Una missione strategica per le aree interne
L’amministrazione guidata dal sindaco Filippo Ferraro ha tracciato la rotta, riconoscendo nel castagno non solo un prodotto agricolo, ma un elemento identitario da tutelare e promuovere. L’iniziativa non si limita al solo aspetto produttivo, ma punta a costruire un modello di sviluppo basato sulla sostenibilità a lungo termine.
Il progetto si fonda su tre pilastri strategici fondamentali. Si parte dalla valorizzazione delle produzioni, con il sostegno concreto alle filiere locali e ai produttori agricoli, affinché le eccellenze del territorio possano trovare nuovi spazi di mercato e riconoscimento, e la tutela del paesaggio e del turismo rurale, con la protezione dei boschi e dei castagneti, intesi come patrimonio estetico e culturale, trasformando la loro bellezza in una leva per attrarre un turismo lento e consapevole. Infine, l’ente punta alla cooperazione territoriale, con la creazione di un ponte tra le comunità, favorendo scambi di esperienze e buone pratiche non solo a livello nazionale, ma anche in chiave europea e mediterranea.
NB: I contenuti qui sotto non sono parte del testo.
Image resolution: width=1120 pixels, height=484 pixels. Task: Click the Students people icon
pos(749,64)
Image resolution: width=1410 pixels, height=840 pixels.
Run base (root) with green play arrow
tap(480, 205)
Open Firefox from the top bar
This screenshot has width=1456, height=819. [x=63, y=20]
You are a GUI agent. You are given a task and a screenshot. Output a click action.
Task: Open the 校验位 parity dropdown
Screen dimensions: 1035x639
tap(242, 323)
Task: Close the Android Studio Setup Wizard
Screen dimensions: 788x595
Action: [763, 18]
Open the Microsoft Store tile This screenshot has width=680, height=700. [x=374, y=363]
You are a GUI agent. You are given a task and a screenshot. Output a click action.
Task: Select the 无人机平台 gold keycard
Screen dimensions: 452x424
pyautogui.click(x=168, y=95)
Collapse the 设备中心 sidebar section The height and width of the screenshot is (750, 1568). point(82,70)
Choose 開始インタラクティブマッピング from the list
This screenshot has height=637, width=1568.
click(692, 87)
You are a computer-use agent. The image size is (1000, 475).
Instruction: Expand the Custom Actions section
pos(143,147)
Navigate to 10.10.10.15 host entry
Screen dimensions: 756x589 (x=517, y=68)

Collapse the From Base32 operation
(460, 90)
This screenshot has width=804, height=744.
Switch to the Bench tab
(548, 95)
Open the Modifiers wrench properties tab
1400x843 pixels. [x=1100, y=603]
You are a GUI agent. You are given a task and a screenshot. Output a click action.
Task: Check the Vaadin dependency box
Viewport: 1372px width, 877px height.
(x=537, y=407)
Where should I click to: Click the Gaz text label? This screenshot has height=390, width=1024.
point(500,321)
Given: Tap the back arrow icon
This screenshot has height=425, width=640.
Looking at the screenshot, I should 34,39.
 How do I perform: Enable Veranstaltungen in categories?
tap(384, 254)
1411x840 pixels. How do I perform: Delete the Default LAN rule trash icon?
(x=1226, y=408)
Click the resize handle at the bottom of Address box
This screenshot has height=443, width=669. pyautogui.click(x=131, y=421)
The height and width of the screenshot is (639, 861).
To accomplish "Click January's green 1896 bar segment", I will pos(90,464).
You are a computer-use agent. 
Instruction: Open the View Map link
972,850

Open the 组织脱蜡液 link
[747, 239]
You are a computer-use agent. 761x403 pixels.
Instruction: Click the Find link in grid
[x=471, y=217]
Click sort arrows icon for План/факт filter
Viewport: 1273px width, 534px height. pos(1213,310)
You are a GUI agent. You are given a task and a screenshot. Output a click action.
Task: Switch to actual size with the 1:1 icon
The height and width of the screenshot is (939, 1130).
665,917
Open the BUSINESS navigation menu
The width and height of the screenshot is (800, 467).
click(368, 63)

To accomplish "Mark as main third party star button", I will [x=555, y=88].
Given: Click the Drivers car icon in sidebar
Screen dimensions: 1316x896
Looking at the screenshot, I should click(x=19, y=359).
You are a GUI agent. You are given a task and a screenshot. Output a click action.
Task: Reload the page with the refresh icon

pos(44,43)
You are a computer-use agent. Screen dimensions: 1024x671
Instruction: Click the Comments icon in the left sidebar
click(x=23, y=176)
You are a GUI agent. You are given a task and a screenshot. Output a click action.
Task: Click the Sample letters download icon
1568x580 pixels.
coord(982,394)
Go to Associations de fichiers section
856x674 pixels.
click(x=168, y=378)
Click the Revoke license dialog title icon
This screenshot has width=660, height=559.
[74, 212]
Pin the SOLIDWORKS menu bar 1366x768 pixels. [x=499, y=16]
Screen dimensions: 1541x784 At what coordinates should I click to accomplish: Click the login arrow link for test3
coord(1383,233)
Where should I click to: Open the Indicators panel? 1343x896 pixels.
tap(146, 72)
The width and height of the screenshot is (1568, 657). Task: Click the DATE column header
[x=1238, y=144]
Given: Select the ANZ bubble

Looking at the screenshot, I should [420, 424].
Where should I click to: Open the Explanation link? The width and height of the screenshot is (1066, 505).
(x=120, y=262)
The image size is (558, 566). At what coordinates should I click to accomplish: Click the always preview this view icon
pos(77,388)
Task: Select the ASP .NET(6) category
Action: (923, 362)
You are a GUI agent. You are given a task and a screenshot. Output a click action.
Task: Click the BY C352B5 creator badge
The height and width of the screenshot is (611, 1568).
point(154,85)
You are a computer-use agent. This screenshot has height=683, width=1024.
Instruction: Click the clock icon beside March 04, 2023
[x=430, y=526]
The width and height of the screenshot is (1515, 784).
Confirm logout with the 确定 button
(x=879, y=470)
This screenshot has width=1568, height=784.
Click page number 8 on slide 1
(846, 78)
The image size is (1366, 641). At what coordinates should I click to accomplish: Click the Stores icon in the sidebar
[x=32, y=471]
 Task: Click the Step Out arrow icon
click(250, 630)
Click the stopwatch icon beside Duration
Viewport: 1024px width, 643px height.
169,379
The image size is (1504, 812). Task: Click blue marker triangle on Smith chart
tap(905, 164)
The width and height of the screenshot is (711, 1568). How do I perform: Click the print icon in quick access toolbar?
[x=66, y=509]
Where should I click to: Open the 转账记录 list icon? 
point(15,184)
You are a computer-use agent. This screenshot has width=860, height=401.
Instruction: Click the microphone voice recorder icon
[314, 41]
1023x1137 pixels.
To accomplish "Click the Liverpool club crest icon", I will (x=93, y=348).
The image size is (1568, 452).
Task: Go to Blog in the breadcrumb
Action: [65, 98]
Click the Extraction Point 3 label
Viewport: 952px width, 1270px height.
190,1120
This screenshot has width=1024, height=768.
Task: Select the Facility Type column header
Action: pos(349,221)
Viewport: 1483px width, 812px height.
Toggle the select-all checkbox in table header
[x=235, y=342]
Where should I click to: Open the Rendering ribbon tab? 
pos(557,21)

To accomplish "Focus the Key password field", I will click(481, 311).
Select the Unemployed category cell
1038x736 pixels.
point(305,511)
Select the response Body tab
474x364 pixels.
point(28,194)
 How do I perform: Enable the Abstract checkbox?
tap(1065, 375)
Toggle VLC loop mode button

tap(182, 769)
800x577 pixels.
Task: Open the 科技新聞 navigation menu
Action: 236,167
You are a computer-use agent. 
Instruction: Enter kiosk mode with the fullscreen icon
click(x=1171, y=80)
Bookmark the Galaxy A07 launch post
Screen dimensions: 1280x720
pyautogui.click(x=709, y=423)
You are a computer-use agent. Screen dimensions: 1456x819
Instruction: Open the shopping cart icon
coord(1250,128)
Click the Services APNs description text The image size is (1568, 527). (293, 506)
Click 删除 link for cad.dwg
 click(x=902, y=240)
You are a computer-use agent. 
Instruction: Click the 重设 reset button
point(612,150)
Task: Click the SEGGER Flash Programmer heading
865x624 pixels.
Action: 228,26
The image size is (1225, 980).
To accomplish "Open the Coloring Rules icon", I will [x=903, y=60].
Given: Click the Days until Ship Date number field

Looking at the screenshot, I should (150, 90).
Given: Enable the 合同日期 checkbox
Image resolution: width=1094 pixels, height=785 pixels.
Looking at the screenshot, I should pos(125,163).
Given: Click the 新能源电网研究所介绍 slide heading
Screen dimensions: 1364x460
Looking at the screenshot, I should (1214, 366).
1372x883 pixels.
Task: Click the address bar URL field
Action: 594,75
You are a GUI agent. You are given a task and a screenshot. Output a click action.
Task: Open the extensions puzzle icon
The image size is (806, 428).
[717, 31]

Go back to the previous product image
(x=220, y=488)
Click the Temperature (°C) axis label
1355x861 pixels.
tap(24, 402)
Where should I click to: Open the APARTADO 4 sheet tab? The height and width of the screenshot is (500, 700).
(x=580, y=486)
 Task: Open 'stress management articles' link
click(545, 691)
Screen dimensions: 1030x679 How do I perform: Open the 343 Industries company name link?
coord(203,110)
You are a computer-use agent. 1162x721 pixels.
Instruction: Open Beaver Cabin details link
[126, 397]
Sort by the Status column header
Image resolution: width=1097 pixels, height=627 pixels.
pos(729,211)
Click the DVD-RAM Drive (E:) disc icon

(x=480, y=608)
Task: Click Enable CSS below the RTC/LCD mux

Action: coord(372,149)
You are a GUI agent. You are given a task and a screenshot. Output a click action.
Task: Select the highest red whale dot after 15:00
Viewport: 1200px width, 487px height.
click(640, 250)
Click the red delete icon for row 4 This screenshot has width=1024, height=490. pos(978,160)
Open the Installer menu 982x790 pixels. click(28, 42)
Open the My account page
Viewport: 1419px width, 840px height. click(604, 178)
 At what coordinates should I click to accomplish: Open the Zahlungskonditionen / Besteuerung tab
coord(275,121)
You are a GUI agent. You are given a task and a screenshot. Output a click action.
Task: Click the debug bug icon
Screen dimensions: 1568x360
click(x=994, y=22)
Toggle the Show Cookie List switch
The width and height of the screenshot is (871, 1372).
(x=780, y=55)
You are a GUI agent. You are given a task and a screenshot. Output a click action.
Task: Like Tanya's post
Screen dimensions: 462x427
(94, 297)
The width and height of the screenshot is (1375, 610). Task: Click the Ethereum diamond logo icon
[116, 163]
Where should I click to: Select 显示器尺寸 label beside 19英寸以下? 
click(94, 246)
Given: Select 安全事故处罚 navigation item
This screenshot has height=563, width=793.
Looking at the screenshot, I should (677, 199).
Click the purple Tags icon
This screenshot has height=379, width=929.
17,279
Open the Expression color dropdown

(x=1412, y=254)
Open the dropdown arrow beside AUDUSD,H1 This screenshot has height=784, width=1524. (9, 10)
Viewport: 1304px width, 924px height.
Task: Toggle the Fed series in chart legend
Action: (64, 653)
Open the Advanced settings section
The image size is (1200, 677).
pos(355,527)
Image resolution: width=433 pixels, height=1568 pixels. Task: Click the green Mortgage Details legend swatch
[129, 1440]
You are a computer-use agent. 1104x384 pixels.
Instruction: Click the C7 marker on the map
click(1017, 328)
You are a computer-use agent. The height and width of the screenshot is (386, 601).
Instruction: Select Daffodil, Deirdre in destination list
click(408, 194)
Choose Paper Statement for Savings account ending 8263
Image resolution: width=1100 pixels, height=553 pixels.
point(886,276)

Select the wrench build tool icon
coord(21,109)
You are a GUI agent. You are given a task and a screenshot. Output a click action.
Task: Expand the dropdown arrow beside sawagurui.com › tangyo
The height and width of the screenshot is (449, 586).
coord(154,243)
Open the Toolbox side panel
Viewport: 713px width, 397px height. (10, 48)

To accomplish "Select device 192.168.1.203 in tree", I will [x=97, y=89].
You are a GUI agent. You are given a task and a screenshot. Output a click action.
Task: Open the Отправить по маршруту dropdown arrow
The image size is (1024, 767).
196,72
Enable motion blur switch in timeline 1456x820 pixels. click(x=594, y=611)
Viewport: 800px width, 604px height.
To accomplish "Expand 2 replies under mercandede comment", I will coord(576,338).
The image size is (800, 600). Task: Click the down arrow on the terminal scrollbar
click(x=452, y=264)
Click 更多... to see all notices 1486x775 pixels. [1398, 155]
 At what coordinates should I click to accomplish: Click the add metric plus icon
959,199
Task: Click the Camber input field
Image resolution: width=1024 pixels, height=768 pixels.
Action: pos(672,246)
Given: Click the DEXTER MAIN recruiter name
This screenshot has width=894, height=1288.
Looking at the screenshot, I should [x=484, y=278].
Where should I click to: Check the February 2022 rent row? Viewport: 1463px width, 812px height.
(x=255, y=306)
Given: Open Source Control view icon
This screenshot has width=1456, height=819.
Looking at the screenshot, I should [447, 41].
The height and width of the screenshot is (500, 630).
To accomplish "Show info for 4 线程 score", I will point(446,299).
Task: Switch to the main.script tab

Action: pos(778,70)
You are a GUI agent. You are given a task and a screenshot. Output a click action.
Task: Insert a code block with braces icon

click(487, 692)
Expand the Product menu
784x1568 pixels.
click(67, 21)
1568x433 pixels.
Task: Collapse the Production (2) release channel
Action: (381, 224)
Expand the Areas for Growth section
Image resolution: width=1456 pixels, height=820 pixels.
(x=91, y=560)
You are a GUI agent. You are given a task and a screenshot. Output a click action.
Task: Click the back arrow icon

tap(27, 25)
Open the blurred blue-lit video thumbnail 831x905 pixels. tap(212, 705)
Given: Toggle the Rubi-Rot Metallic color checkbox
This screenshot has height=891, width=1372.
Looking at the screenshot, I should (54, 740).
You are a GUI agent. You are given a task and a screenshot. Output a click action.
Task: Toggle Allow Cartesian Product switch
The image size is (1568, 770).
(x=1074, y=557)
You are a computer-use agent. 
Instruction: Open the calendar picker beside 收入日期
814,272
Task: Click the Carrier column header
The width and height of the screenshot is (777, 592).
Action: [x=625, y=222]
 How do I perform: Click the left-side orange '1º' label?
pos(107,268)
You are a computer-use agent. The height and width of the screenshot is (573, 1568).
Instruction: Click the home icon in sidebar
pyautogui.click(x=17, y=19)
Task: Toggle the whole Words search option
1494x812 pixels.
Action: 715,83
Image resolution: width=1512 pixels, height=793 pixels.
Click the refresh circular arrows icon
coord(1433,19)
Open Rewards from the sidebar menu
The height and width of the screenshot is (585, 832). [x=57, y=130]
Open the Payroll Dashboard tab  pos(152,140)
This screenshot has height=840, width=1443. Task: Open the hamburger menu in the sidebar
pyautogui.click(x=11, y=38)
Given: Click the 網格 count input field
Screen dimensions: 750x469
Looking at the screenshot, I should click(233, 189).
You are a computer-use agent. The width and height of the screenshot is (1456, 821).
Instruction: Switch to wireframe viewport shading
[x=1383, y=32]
Il ruolo di Corleto Monforte
L’adesione a questa rete rappresenta per Corleto Monforte un impegno preciso verso la salvaguardia del proprio patrimonio naturale. La volontà dell’amministrazione è quella di “fare rete“, superando i confini comunali per affrontare insieme ad altri territori le sfide legate alla gestione del territorio e alla promozione dei prodotti tipici.
Il sindaco Filippo Ferraro è stato autorizzato a compiere tutti gli atti necessari per avviare il percorso costitutivo della Rete, che si candida a diventare un interlocutore istituzionale importante per le politiche di valorizzazione delle zone montane e collinari italiane.
Questo progetto guarda al futuro, convinto che la riscoperta della cultura castanicola possa essere una risposta moderna ed efficace allo spopolamento delle aree interne, offrendo ai giovani nuove opportunità di impresa legate alla valorizzazione sostenibile della terra.